# Prioritize empty ack packets with ipfw?



## x32smooth (May 17, 2011)

Hello,

I read about enhancing the overall responsiveness and download-speed when a concurrent upload is running using this approach of priorizing empty ack packets. Since I'm on a pretty slow adsl-connction (384/64 kbit/s) I hope this could help to reduce some of the waiting time I have when doing simple things like websurfing.
I didn't find a manual for doing this using ipfw. Maybe someone here is willing to help 

My configuration is: 
* FreeBSD 8.1 as DSL-router 
* interface to my lan is: ue0 (192.168.10.1)
* interface to dsl-modem: fxp0

I'm using ppp to connect to the internet and its built-in nat feature to share this connection (btw: I read that ipfw has a nat feature as well, would there be a reason to switch to this one?)

Many thanks in advance.


----------



## ecazamir (May 17, 2011)

AFAIK, FreeBSD does not have any mechanism to prioritize packets managed directly with ipfw. FreeBSD's dummynet is able to add delays, loss-rate, maximum-bandwith and weights to ip flows/streams, but not priorities.

If you need prioritization, then you should try using 'pf'. pf is 'priority' aware. This page should help you implementing it.

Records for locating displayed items
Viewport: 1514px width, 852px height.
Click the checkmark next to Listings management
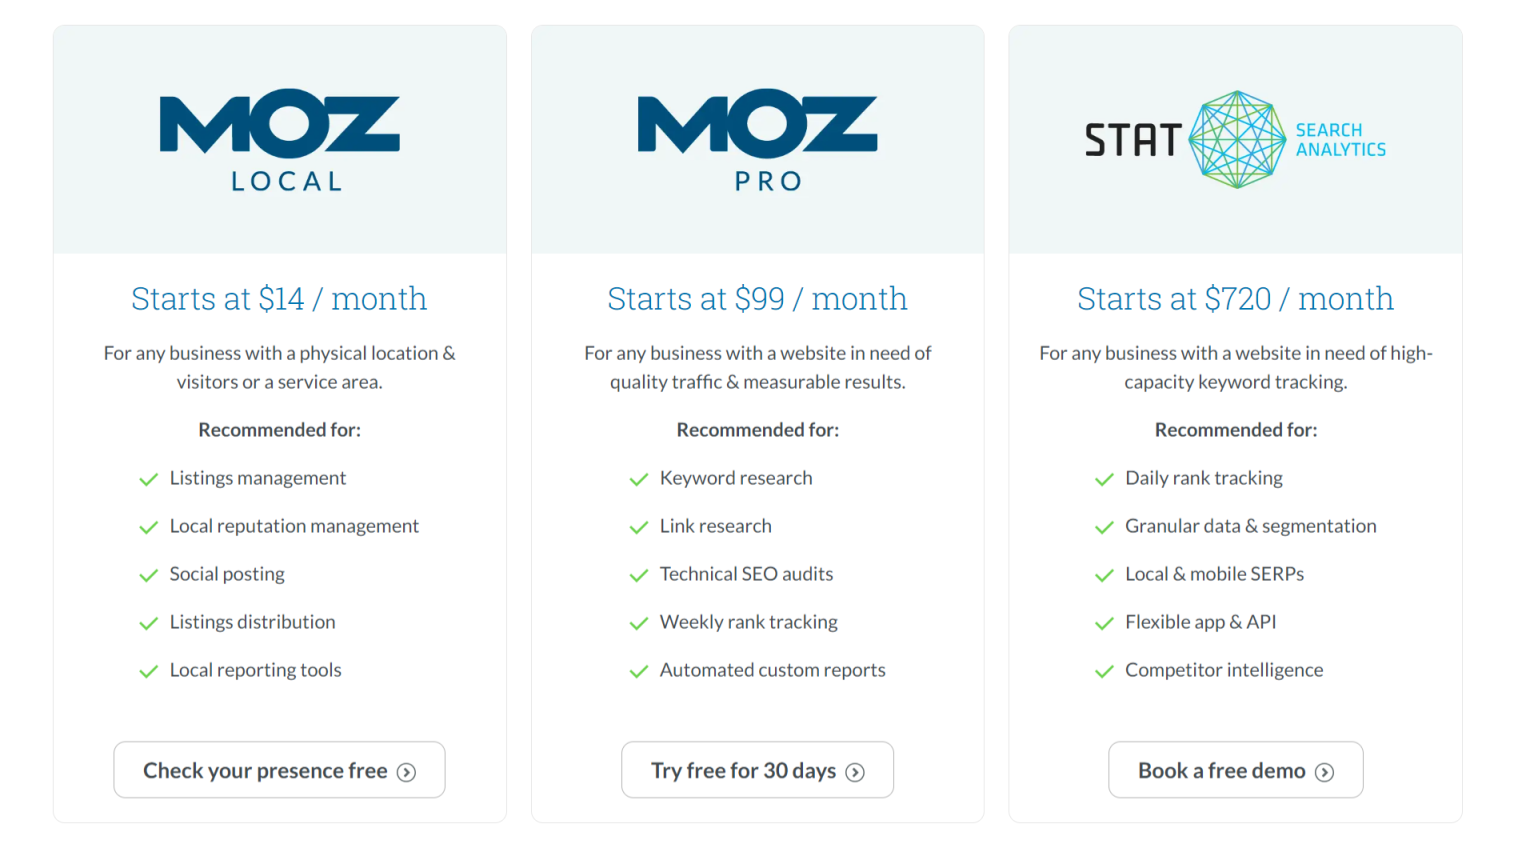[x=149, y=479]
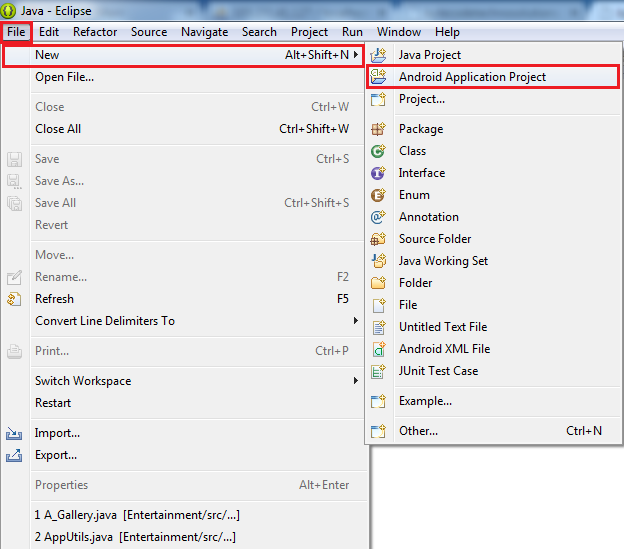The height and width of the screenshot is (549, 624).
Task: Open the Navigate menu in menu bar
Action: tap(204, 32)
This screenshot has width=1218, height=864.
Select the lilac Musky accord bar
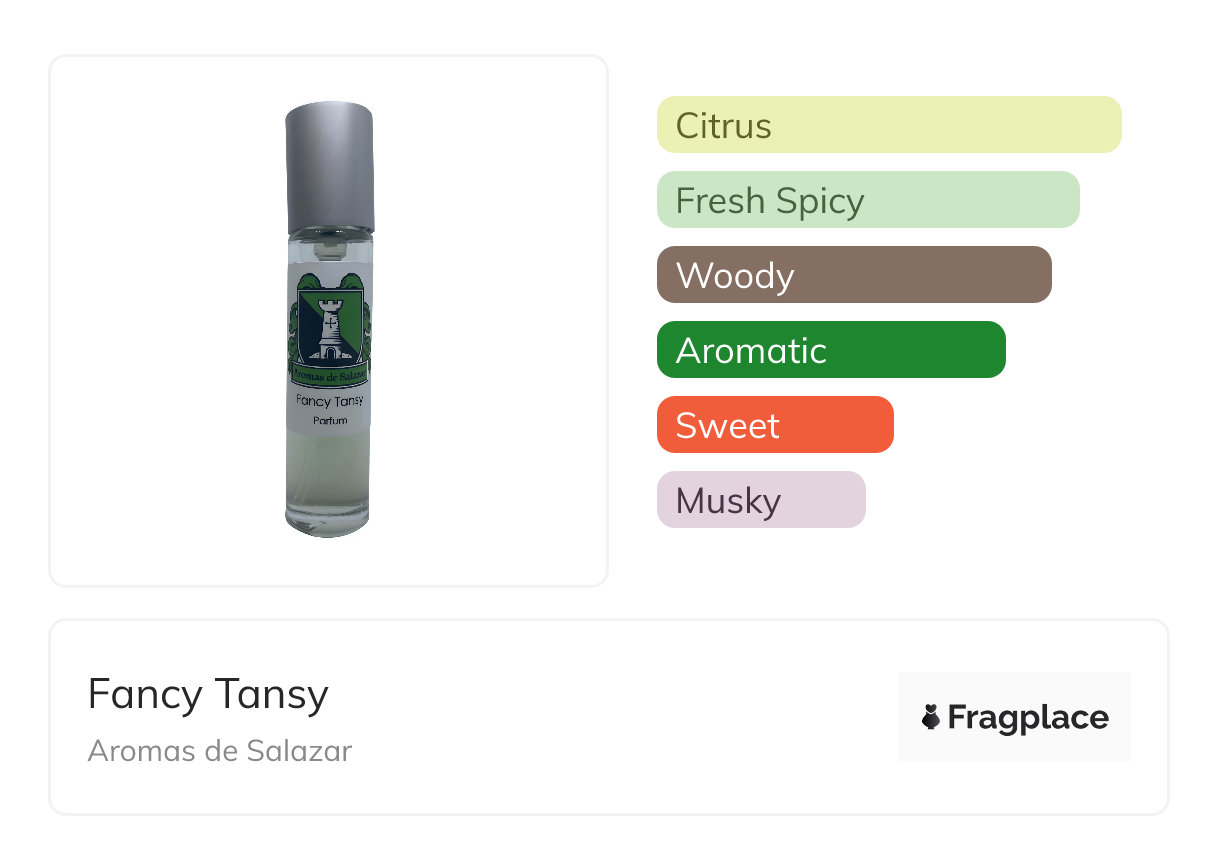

* _Tasks to carry out_
A. Update the forum thread about prioritizing empty ack packets with ipfw between "I didn't find" and "thanks in advance.", inclusive, replacing "dsl-modem" with "DSL modem".
B. Continue the forum thread about prioritizing empty ack packets with ipfw from the point where it stops.

* _Outputs_
A.
I didn't find a manual for doing this using ipfw. Maybe someone here is willing to help 

My configuration is: 
* FreeBSD 8.1 as DSL-router 
* interface to my lan is: ue0 (192.168.10.1)
* interface to DSL modem: fxp0

I'm using ppp to connect to the internet and its built-in nat feature to share this connection (btw: I read that ipfw has a nat feature as well, would there be a reason to switch to this one?)

Many thanks in advance.

B.
----------



## bbzz (May 17, 2011)

x32smooth said:
			
		

> Hello,
> 
> I read about enhancing the overall responsiveness and download-speed when a concurrent upload is running using this approach of priorizing empty ack packets. Since I'm on a pretty slow adsl-connction (384/64 kbit/s) I hope this could help to reduce some of the waiting time I have when doing simple things like websurfing.
> I didn't find a manual for doing this using ipfw. Maybe someone here is willing to help
> ...



Just wanted to mention that this would only work if your upload connection is saturated (which is when software queuing kicks in), that is, you do some heavy uploading.


----------



## x32smooth (May 17, 2011)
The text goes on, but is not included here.